Les trains sanitaires ont été envisagés dès le XIXe siècle. Des trains sanitaires spécifiques furent utilisés par les Austro-hongrois dans les années 1880[1].

En France, entre 1871 et 1913, il y eut de nombreuses propositions de « trains-ambulances », formés de voitures spécialisées (voitures de lits-brancards) et de voitures de servitude (cuisine, pharmacie, tisanerie, personnel médical…), parfois avec des dispositions ingénieuses (voitures à deux ou trois étages)[2].

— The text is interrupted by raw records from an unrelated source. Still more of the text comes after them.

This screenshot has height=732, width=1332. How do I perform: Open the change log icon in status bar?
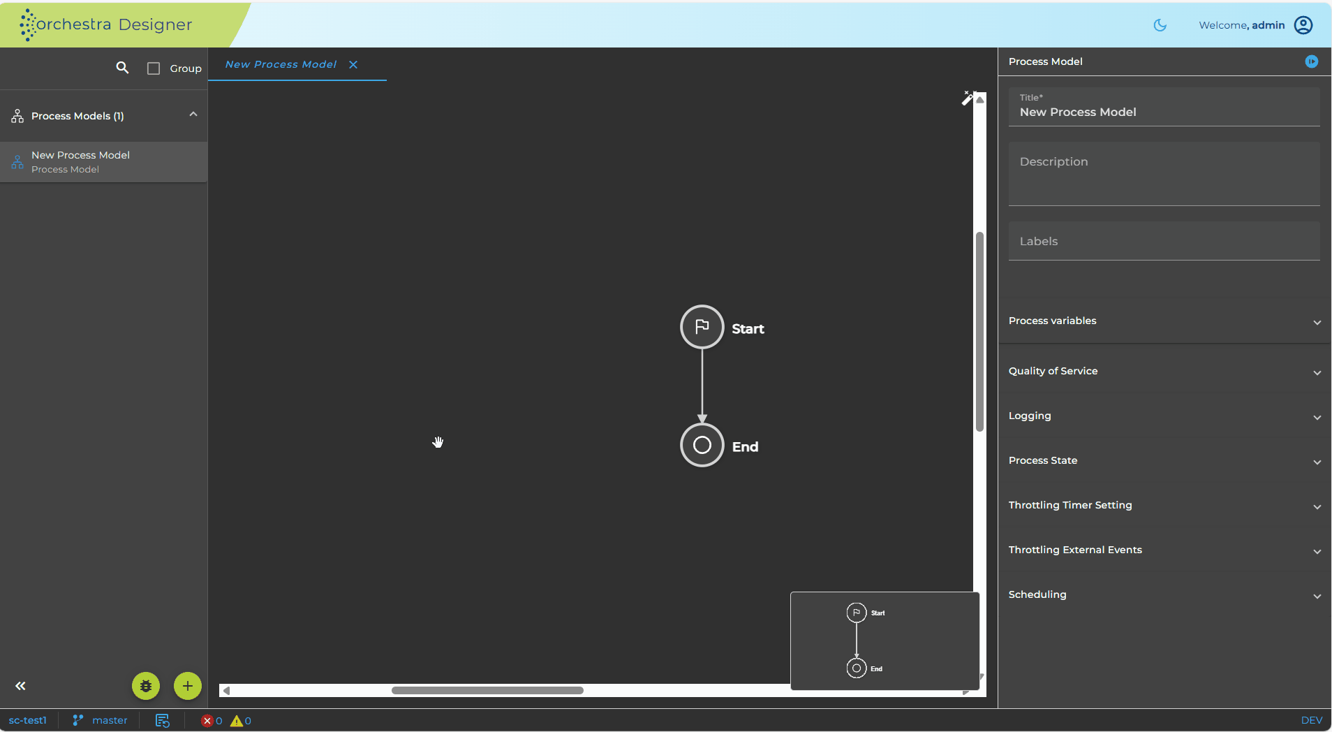[163, 721]
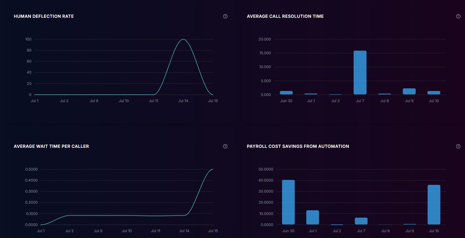465x238 pixels.
Task: Select Jul 9 bar in Call Resolution Time chart
Action: (409, 91)
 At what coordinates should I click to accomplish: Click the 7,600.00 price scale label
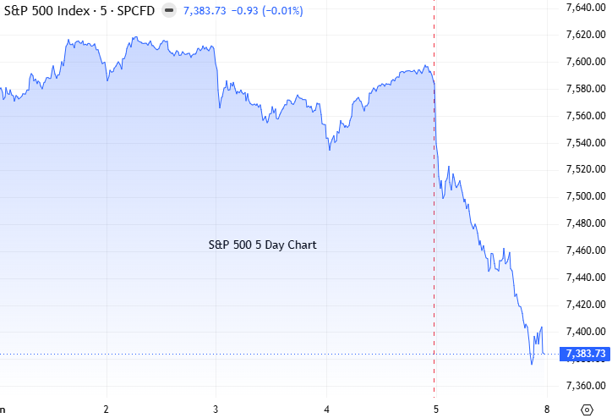coord(586,62)
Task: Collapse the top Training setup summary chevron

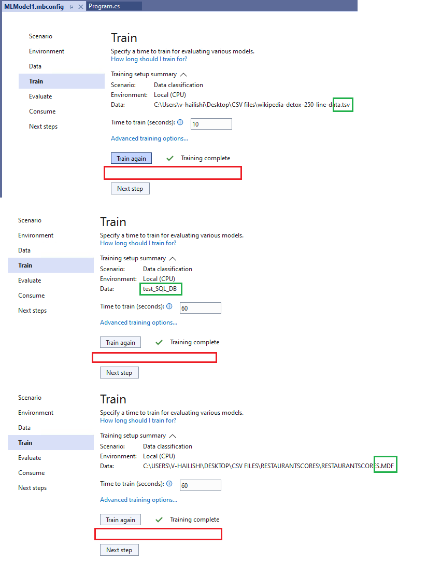Action: pyautogui.click(x=183, y=74)
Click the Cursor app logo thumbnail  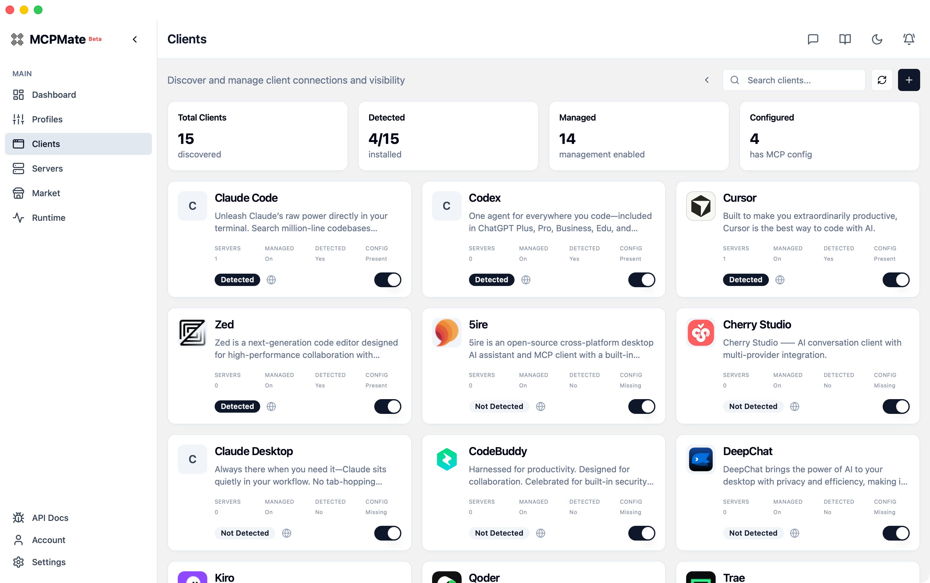[701, 206]
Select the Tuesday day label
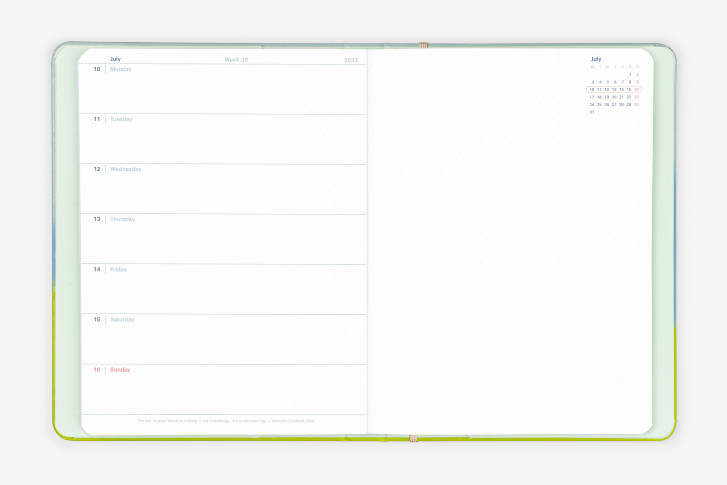This screenshot has width=727, height=485. pyautogui.click(x=121, y=119)
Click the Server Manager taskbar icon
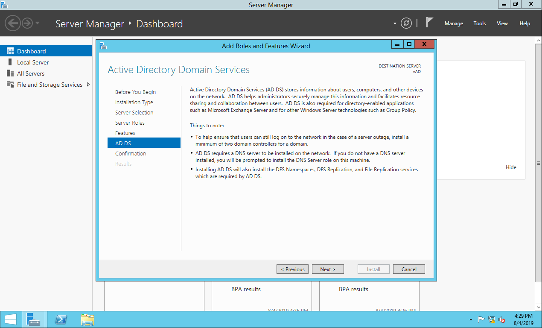 point(33,319)
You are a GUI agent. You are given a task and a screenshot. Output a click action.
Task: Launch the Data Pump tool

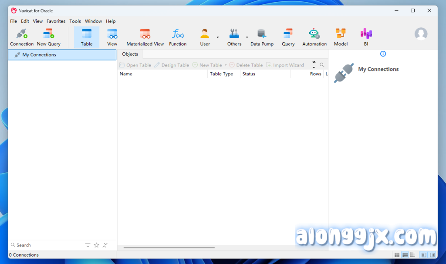click(x=262, y=37)

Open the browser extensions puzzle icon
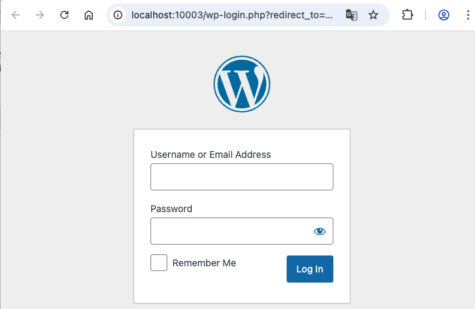407,15
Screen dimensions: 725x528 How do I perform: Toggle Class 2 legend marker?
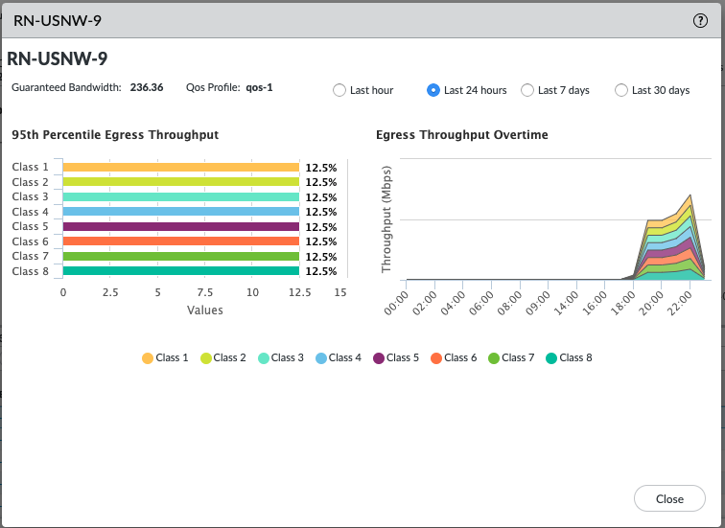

En 1873, la Compagnie française de matériel de chemin de fer présente un train formé de quatre voitures-ambulances à l'Exposition universelle de Vienne[2]. Le , la Compagnie des chemins de fer de l'Ouest réalise un essai de train sanitaire pouvant être utilisé en cas de conflit[3].

Il n'y eut pas de décisions prises, car les autorités hésitaient entre la construction de voitures entièrement spécialisées, ou l'adaptation en version sanitaire de voitures régulières. Trop de discussions restaient en suspens : couloir central ou latéral, l'intercirculation entre les voitures, l'éclairage, la ventilation, le chargement par les portes latérales ou aux extrémités des voitures[2]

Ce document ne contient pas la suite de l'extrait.